## Your goal
Every entry, from the first line to the last, should be output exactly.

Collected data
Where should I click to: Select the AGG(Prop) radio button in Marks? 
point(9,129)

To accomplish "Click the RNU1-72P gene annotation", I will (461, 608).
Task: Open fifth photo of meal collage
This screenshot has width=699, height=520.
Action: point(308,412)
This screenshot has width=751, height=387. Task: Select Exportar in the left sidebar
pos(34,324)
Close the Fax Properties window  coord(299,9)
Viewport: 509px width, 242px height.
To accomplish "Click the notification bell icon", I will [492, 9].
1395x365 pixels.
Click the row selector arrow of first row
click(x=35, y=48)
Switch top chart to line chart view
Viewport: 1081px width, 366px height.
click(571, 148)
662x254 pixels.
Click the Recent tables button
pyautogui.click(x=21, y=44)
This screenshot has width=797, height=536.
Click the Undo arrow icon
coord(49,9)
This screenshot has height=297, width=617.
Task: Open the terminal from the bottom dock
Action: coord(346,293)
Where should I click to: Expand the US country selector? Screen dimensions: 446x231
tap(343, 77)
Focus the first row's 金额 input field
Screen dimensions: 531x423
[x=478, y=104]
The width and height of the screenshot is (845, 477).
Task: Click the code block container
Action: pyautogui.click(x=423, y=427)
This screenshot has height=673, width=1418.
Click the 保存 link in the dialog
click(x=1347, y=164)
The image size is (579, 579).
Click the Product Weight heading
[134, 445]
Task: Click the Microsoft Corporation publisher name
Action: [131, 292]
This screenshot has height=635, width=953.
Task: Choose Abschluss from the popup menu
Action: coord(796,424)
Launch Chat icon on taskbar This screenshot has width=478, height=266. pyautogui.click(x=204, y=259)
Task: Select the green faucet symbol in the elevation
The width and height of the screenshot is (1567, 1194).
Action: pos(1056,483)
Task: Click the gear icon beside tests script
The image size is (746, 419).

## Exercise solution
Where should I click to: Select the AGG(Prop) radio button in Marks? 
point(9,129)

To accomplish "Click the RNU1-72P gene annotation", I will (461, 608).
Task: Open fifth photo of meal collage
This screenshot has width=699, height=520.
Action: point(308,412)
This screenshot has width=751, height=387. Task: Select Exportar in the left sidebar
pos(34,324)
Close the Fax Properties window  coord(299,9)
Viewport: 509px width, 242px height.
To accomplish "Click the notification bell icon", I will [492, 9].
1395x365 pixels.
Click the row selector arrow of first row
click(x=35, y=48)
Switch top chart to line chart view
Viewport: 1081px width, 366px height.
click(571, 148)
662x254 pixels.
Click the Recent tables button
pyautogui.click(x=21, y=44)
This screenshot has width=797, height=536.
Click the Undo arrow icon
coord(49,9)
This screenshot has height=297, width=617.
Task: Open the terminal from the bottom dock
Action: coord(346,293)
Where should I click to: Expand the US country selector? Screen dimensions: 446x231
tap(343, 77)
Focus the first row's 金额 input field
Screen dimensions: 531x423
[x=478, y=104]
The width and height of the screenshot is (845, 477).
Task: Click the code block container
Action: pyautogui.click(x=423, y=427)
This screenshot has height=673, width=1418.
Click the 保存 link in the dialog
click(x=1347, y=164)
The image size is (579, 579).
Click the Product Weight heading
[134, 445]
Task: Click the Microsoft Corporation publisher name
Action: [131, 292]
This screenshot has height=635, width=953.
Task: Choose Abschluss from the popup menu
Action: coord(796,424)
Launch Chat icon on taskbar This screenshot has width=478, height=266. pyautogui.click(x=204, y=259)
Task: Select the green faucet symbol in the elevation
The width and height of the screenshot is (1567, 1194).
Action: pos(1056,483)
Task: Click the gear icon beside tests script
The image size is (746, 419).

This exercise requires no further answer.